Joel McCormack

Last updated December 13, 2024

Joel McCormack is an American computer scientist who designed the NCR Corporation version of the p-code machine, which is a kind of stack machine popular in the 1970s as the preferred way to implement new computing architectures and languages such as Pascal and BCPL. The NCR design shares no common architecture with the Pascal MicroEngine designed by Western Digital but both were meant to execute the UCSD p-System.[1,2]

P-machine theory

Urs Ammann, a student of Niklaus Wirth, originally presented p-code in his PhD thesis (see Urs Ammann, On Code Generation in a Pascal Compiler, Software: Practice and Experience, Vol. 7, No. 3, 1977, pp. 391–423).
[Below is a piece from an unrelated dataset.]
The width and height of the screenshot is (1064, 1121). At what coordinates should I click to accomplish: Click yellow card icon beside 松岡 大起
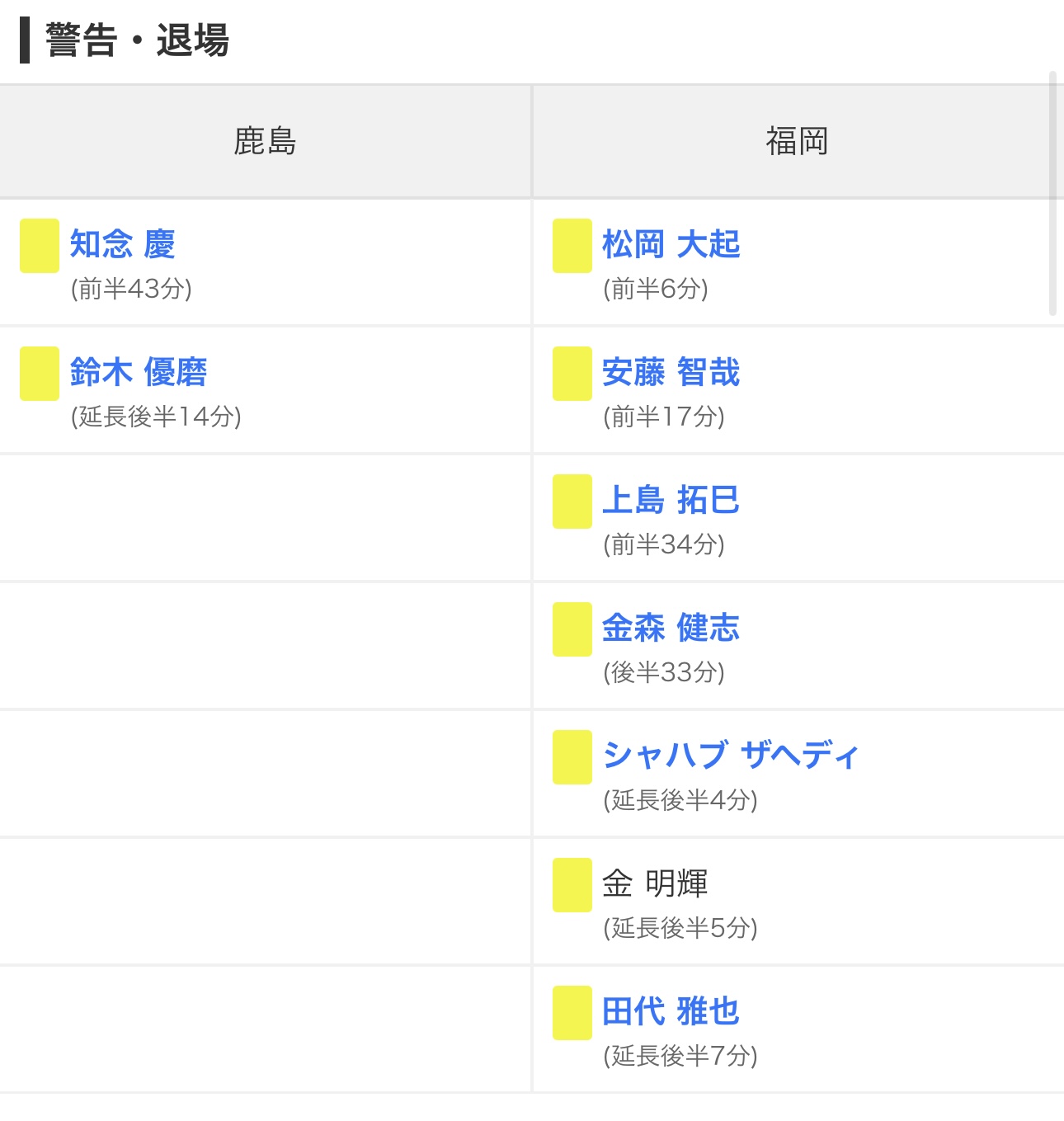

The central idea is that a complex software system is coded for a non-existent, fictitious, minimal computer or virtual machine and that computer is realized on specific real hardware with an interpreting computer program that is typically small, simple, and quickly developed. The Pascal programming language had to be re-written for every new computer being acquired, so Ammann proposed writing the system one time to a virtual architecture. The successful academic implementation of Pascal was the UCSD p-System developed by Kenneth Bowles, a professor at UCSD, who began the project of developing a universal Pascal programming environment using the P-machine architecture for the multitude of different computing platforms in use at that time. McCormack was part of a team of undergraduates working on the project.[3] He took this familiarity and experience with him to NCR.

P-machine design

NCR hired McCormack directly out of college. They had previously developed a bit-sliced hardware implementation of a p-code machine using AMD's AM2900 chipset. A myriad of timing and performance problems plagued the machine; McCormack proposed a redesign of the processor, which would have a microsequencer based on programmable logic. When McCormack left NCR to start Volition Systems he continued his work on the processor as a contractor.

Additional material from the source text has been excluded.